The precise date of establishment of hunting in Sussex is uncertain,[1] but in the 17th century the Duke of Richmond formed the Old Chariton Hunt covering a huge territory later to be divided between the Goodwood Hunt and Colonel Wyndham's. The Merstham Hunt used to periodically hunt the area until these hounds were given up in 1835, whereupon the local Henry Steere turned his harriers into foxhounds, hunting the forest country north of Horsham until around 1842, when the hounds were sold to Charles Bethune and extended the hunting country out to Findon and Dial Post.[3]

In 1851 the hounds moved to Warninglid and this pack continued until 1967 when the hounds were sold. A new hunt was then formed, with kennels at Staplefield and large improvements were seen in the hunt. The Findon country was made permanent and additional country was donated by Lord Leconfield. In November 1877 the hounds were moved to new purpose built kennels at West Grinstead, where they remain to this day.[3]

Pony Club


The hunt has an active section of The Pony Club, founded in 1932 and now with over 170 members.[4]

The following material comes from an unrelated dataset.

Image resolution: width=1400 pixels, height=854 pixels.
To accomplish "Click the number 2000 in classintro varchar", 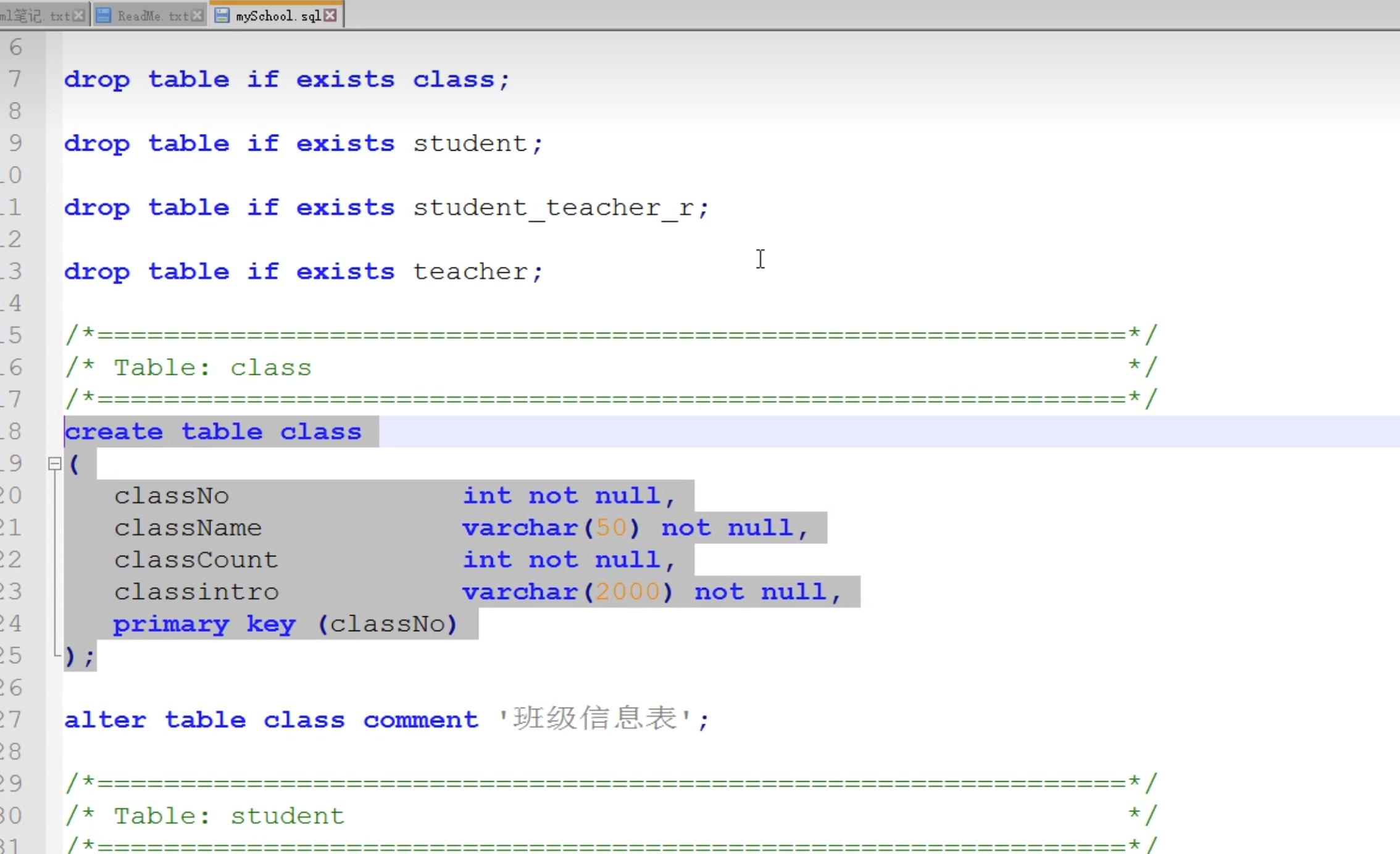I will pyautogui.click(x=627, y=592).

Conflict and legal actions


In October 2007 a 69-year-old Crawley and Horsham hunt supporter, John Hawkins was convicted at Brighton Crown Court of causing grievous bodily harm to anti-hunt protester, Lynn Phillips, by striking her with his stick and fracturing her arm. In 2008, the Crawley and Horsham hunt launched a legal action in the High Court for trespass, nuisance, and harassment against Simon and Jane Wild of West Sussex Wildlife Protection and West Sussex Badger Protection Group. The hunt used Timothy Lawson-Cruttenden, an expert in the use of the Protection from Harassment Act 1997 in such cases. This was viewed as a test case and received support from the Countryside Alliance, the Master of Foxhounds Association and 80 landowners and if successful was planned to lead to a request for an injunction against everyone associated with these groups from interfering with the hunt.[5] The defendants claimed to have evidence of illegal hunting taking place and were asking the court to accept this as a defence to the Harassment Act action. The original judge, Justice Cranston stepped down in July 2008 due to earlier comments made in support of the ban made while an MP.[6] During the second trial it was reported that the judge dismissed nuisance and trespass, because they had “fundamental defects", leaving only harassment.[7] It was also reported that the protesters, using an undercover infiltrator, had been able to get hold of conclusive evidence that the claimants were engaged in illegal fox hunting.[8] The principle plaintiff, Simon Greenwood, was filmed using his hounds to chase a fox to ground and then call in terrier-men to dig it out and throw it to the hounds The plaintiffs dropped the case in July 2009, and agreed to pay costs estimated at over £120,000.[7][9]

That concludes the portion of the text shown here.